Broadway star brings all that pizazz to Pops

Reprinted from late editions of yesterday's Globe.
Kristin Chenoweth sashayed onto the stage at Symphony Hall Thursday night to the sassy strains of "Let Yourself Go" and proceeded to take Irving Berlin's good advice. The Broadway star loosed more musicality, more personality, more sizzle and dazzle than seems possible from a 4-foot-11-inch sprite. She may have lost her Tony last weekend to "Wicked" costar Idina Menzel, but the girl won a hall full of hearts in Boston with a luminous and joyful night of show music.

Dressed in a sparkly black dress and armed with two versatile male props used to great comedic effect, Chenoweth followed the cheeky opening number with a trio of Jerome Kern songs -- "Bill" and "Nobody Else But Me" (both from "Showboat") and "Why Was I Born" (from "Sweet Adeline") -- that showcased her wonderful range as an actress and vocalist.

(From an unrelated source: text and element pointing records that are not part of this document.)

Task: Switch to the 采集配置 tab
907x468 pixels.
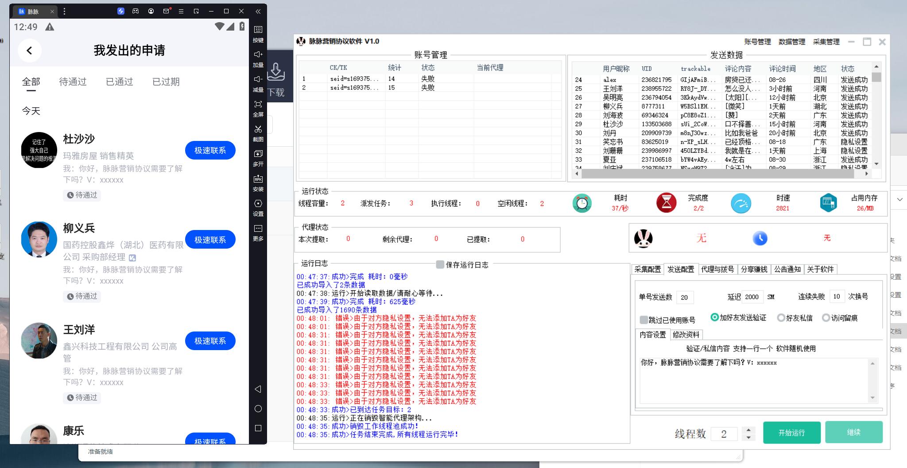Action: click(x=647, y=269)
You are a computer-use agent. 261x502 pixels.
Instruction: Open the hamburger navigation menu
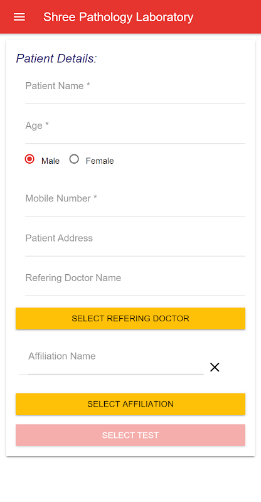click(19, 17)
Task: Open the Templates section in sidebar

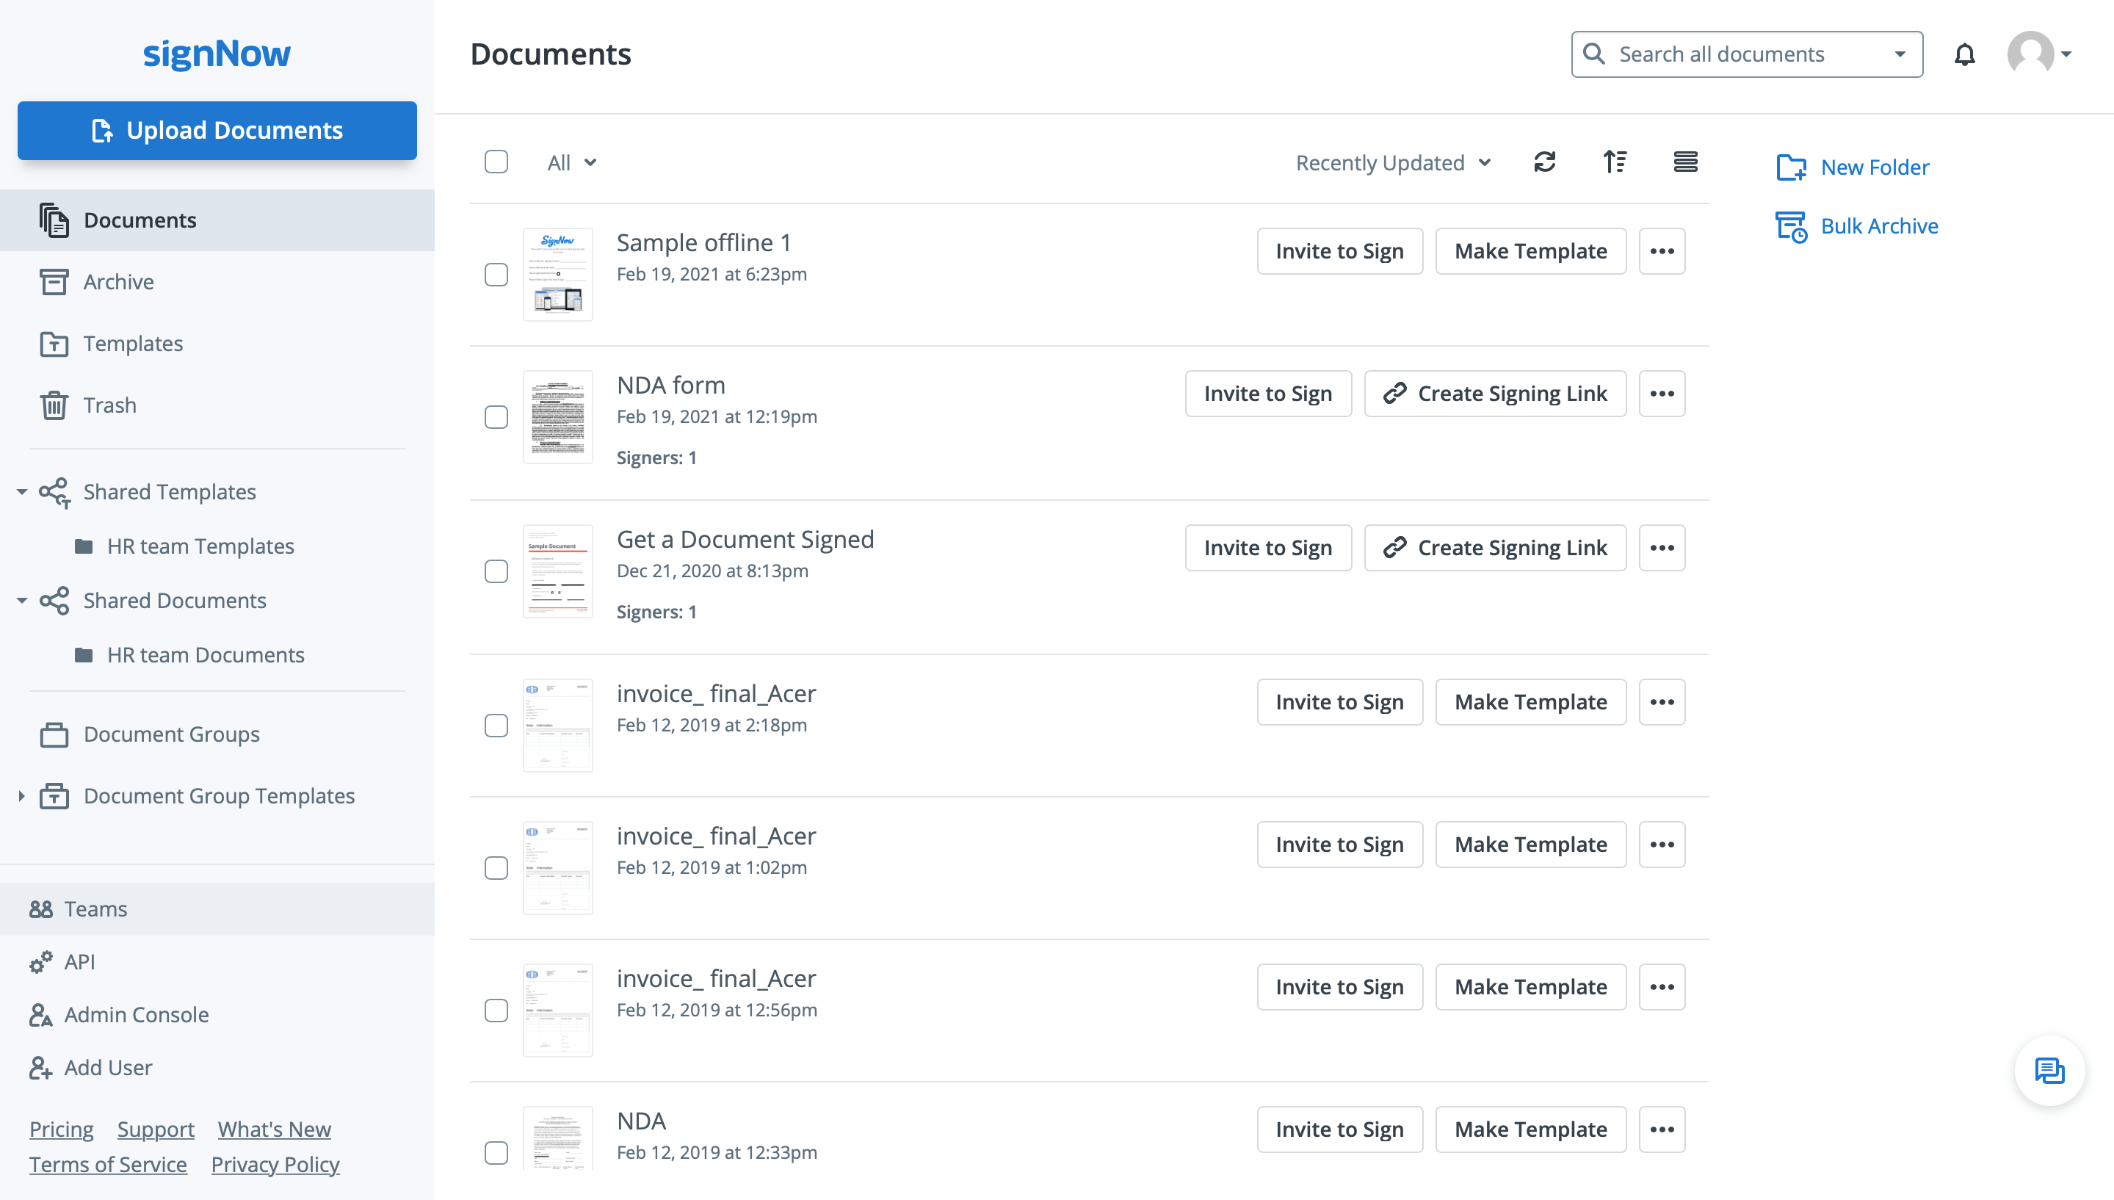Action: pyautogui.click(x=133, y=341)
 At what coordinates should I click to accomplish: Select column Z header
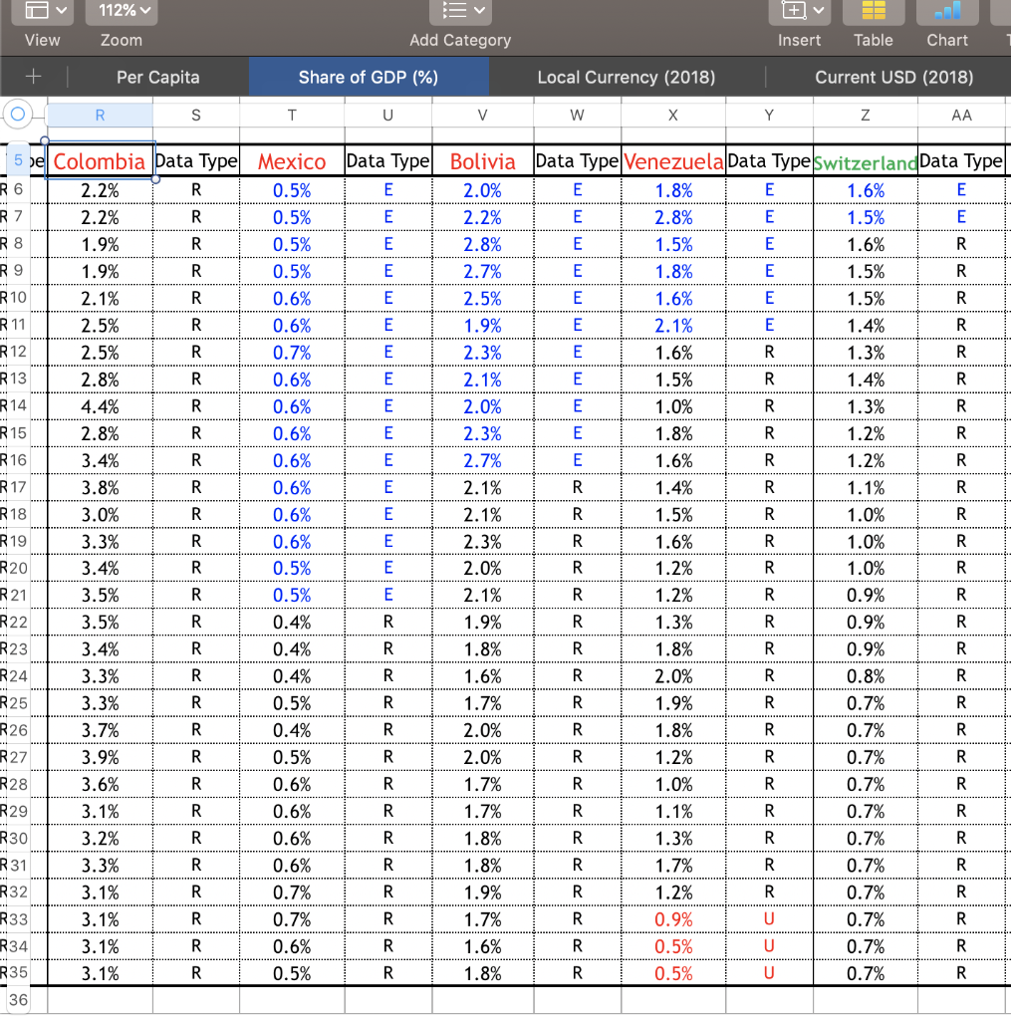point(865,115)
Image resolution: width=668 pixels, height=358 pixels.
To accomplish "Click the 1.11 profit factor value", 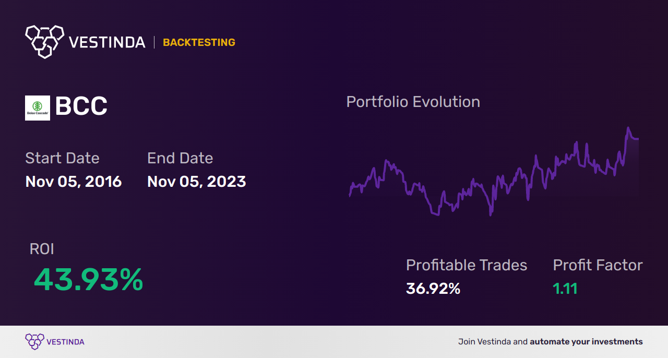I will tap(565, 288).
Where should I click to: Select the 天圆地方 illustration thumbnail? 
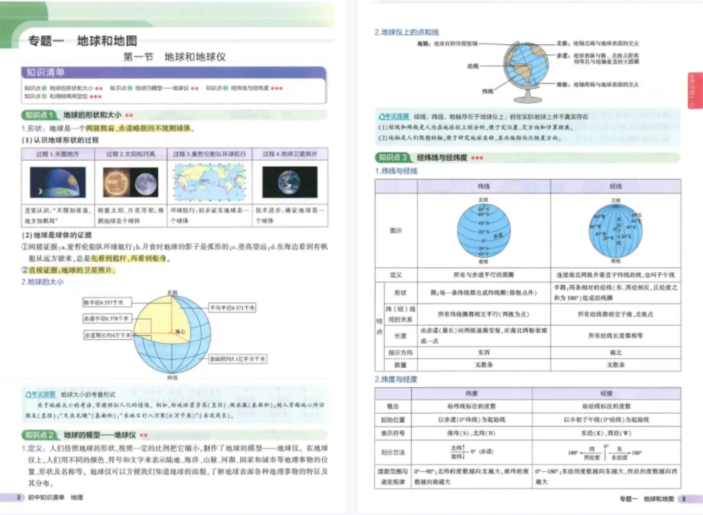pos(58,182)
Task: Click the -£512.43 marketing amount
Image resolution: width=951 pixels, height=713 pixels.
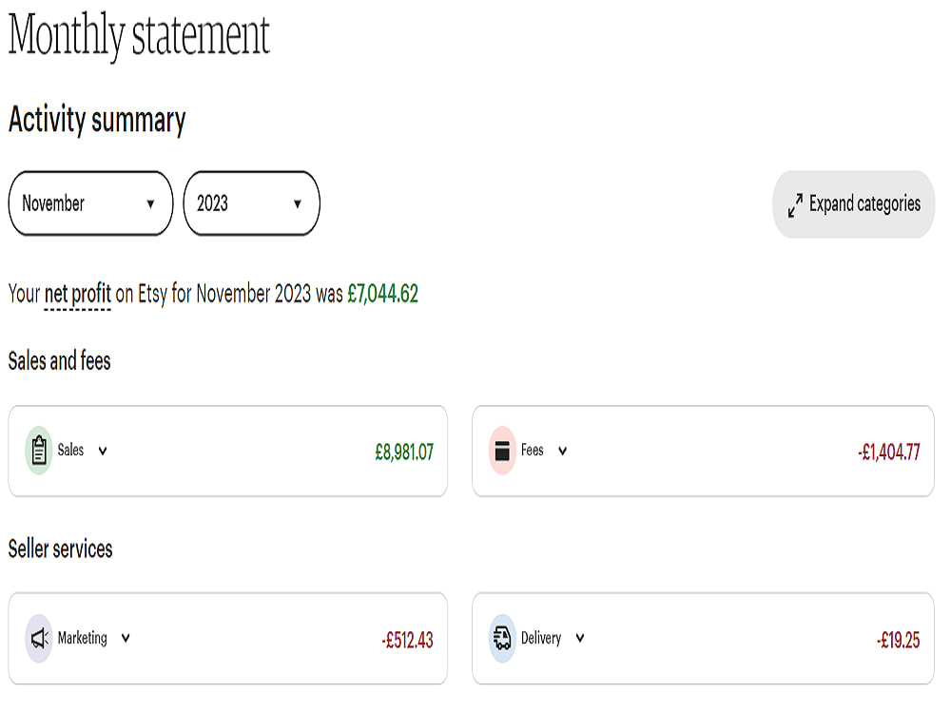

She introduced the medley with a personal recollection -- of showing up in New York City with a notebook full of Kern while the other girls trotted out audition tunes from "Rent." And indeed, Chenoweth is one of the few modern stage performers with the taste, training, and sheer moxie to pull off such an unfashionable punch with both youthful style and classic grace. A natural chameleon, she shifted effortlessly from innocent ingenue to ditzy screwball to operatic powerhouse, imbuing the old-fashioned numbers with fresh personality.

For all her charisma, though, Chenoweth is an able actress. She knows how and when to modulate her energy and her emotions. And though her bright voice lacks the deep colors of a great interpreter, Chenoweth is a smart, sensitive singer who makes every word -- not simply every decibel -- count. "For Good," her signature song from "Wicked," was the picture of tenderness, and Chenoweth managed to evoke uncertainty in the clearest of tones. "Going to the Dance With You," sung in a sugary, sweet-natured lilt, tipped a hat to Chenoweth's youth in her hometown of Broken Arrow, Okla. -- with a timely twist at the end. Her two male suitors danced away together.

But the evening's showstoppers were, not surprisingly, the big-money theatrical numbers. In "If," from "Two on the Aisle," Chenoweth was murderous torch singer, kicking her corpse across the Symphony Hall stage while unleashing a spitfire litany of too-late hypotheticals. She inhabited three housing units and as many musical personalities in "Apartment 14G." And in Bernstein's "Glitter and Be Gay" from "Candide," Chenoweth was kooky comedian, frantic opera diva, and breathtaking Broadway baby all rolled into one.

There was an entire Act I before Chenoweth. It was Northeastern night at the Pops, and a very special alum from the Class of '54 -- Newton Lockhart, Keith's father -- took the podium to conduct "All Hail Northeastern."